Arrange every line of the material below as a JSON list of strings, one string per line, omitting any blank lines.

(Items stored from a collection)
=== Section Start ===
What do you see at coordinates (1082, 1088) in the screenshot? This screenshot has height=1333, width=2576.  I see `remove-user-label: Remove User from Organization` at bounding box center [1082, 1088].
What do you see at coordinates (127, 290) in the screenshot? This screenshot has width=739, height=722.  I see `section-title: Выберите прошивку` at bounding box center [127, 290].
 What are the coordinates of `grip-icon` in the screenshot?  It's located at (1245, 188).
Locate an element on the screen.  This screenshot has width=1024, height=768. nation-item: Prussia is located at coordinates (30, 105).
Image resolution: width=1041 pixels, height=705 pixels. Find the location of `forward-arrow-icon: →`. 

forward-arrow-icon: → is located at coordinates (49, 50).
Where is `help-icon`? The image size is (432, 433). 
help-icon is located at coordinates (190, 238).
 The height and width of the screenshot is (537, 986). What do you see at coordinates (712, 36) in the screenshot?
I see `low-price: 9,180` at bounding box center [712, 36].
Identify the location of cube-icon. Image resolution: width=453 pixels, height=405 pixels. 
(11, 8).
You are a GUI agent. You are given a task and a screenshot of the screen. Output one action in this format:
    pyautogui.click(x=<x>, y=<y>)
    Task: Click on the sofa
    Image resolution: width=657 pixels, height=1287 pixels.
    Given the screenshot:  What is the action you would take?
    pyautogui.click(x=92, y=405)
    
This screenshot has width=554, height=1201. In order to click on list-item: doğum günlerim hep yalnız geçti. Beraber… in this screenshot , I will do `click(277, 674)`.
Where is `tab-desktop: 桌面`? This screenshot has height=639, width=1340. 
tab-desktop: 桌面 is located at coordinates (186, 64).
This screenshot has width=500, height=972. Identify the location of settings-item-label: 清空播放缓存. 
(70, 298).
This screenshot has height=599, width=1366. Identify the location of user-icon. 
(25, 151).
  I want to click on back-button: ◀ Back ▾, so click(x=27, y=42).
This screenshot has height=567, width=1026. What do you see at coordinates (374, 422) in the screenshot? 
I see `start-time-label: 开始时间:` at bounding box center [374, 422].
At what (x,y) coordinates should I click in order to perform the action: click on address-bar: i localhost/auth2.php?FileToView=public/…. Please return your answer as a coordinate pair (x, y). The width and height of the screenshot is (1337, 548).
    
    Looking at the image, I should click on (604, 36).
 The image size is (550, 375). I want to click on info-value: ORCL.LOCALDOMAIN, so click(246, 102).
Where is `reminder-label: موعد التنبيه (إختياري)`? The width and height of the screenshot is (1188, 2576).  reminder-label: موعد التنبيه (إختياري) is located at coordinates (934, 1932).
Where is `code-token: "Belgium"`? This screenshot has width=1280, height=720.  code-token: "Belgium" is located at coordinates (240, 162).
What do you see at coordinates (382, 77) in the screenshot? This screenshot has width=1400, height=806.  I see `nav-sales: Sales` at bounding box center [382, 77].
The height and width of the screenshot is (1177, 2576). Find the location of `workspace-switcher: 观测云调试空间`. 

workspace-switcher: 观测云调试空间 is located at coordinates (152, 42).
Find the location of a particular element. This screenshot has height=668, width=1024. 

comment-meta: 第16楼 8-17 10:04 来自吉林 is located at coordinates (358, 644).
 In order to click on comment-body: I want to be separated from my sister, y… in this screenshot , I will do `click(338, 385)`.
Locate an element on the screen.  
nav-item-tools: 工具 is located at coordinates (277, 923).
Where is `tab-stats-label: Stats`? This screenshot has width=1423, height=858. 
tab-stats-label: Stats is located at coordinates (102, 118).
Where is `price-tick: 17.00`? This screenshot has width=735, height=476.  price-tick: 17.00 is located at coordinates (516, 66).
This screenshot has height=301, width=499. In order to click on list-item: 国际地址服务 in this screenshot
=== Section End ===
* _RESPONSE AREA_
[
  "What do you see at coordinates (1082, 1088) in the screenshot? This screenshot has height=1333, width=2576.  I see `remove-user-label: Remove User from Organization` at bounding box center [1082, 1088].",
  "What do you see at coordinates (127, 290) in the screenshot? This screenshot has width=739, height=722.  I see `section-title: Выберите прошивку` at bounding box center [127, 290].",
  " What are the coordinates of `grip-icon` in the screenshot?  It's located at (1245, 188).",
  "Locate an element on the screen.  This screenshot has width=1024, height=768. nation-item: Prussia is located at coordinates (30, 105).",
  "Image resolution: width=1041 pixels, height=705 pixels. Find the location of `forward-arrow-icon: →`. ",
  "forward-arrow-icon: → is located at coordinates (49, 50).",
  "Where is `help-icon`? The image size is (432, 433). ",
  "help-icon is located at coordinates (190, 238).",
  " The height and width of the screenshot is (537, 986). What do you see at coordinates (712, 36) in the screenshot?",
  "I see `low-price: 9,180` at bounding box center [712, 36].",
  "Identify the location of cube-icon. Image resolution: width=453 pixels, height=405 pixels. ",
  "(11, 8).",
  "You are a GUI agent. You are given a task and a screenshot of the screen. Output one action in this format:",
  "    pyautogui.click(x=<x>, y=<y>)",
  "    Task: Click on the sofa",
  "    Image resolution: width=657 pixels, height=1287 pixels.",
  "    Given the screenshot:  What is the action you would take?",
  "    pyautogui.click(x=92, y=405)",
  "This screenshot has width=554, height=1201. In order to click on list-item: doğum günlerim hep yalnız geçti. Beraber… in this screenshot , I will do `click(277, 674)`.",
  "Where is `tab-desktop: 桌面`? This screenshot has height=639, width=1340. ",
  "tab-desktop: 桌面 is located at coordinates (186, 64).",
  "This screenshot has width=500, height=972. Identify the location of settings-item-label: 清空播放缓存. ",
  "(70, 298).",
  "This screenshot has height=599, width=1366. Identify the location of user-icon. ",
  "(25, 151).",
  "  I want to click on back-button: ◀ Back ▾, so click(x=27, y=42).",
  "This screenshot has height=567, width=1026. What do you see at coordinates (374, 422) in the screenshot? ",
  "I see `start-time-label: 开始时间:` at bounding box center [374, 422].",
  "At what (x,y) coordinates should I click in order to perform the action: click on address-bar: i localhost/auth2.php?FileToView=public/…. Please return your answer as a coordinate pair (x, y). The width and height of the screenshot is (1337, 548).",
  "    Looking at the image, I should click on (604, 36).",
  " The image size is (550, 375). I want to click on info-value: ORCL.LOCALDOMAIN, so click(246, 102).",
  "Where is `reminder-label: موعد التنبيه (إختياري)`? The width and height of the screenshot is (1188, 2576).  reminder-label: موعد التنبيه (إختياري) is located at coordinates (934, 1932).",
  "Where is `code-token: \"Belgium\"`? This screenshot has width=1280, height=720.  code-token: \"Belgium\" is located at coordinates (240, 162).",
  "What do you see at coordinates (382, 77) in the screenshot? This screenshot has width=1400, height=806.  I see `nav-sales: Sales` at bounding box center [382, 77].",
  "The height and width of the screenshot is (1177, 2576). Find the location of `workspace-switcher: 观测云调试空间`. ",
  "workspace-switcher: 观测云调试空间 is located at coordinates (152, 42).",
  "Find the location of a particular element. This screenshot has height=668, width=1024. ",
  "comment-meta: 第16楼 8-17 10:04 来自吉林 is located at coordinates (358, 644).",
  " In order to click on comment-body: I want to be separated from my sister, y… in this screenshot , I will do `click(338, 385)`.",
  "Locate an element on the screen.  ",
  "nav-item-tools: 工具 is located at coordinates (277, 923).",
  "Where is `tab-stats-label: Stats`? This screenshot has width=1423, height=858. ",
  "tab-stats-label: Stats is located at coordinates (102, 118).",
  "Where is `price-tick: 17.00`? This screenshot has width=735, height=476.  price-tick: 17.00 is located at coordinates (516, 66).",
  "This screenshot has height=301, width=499. In order to click on list-item: 国际地址服务 in this screenshot"
]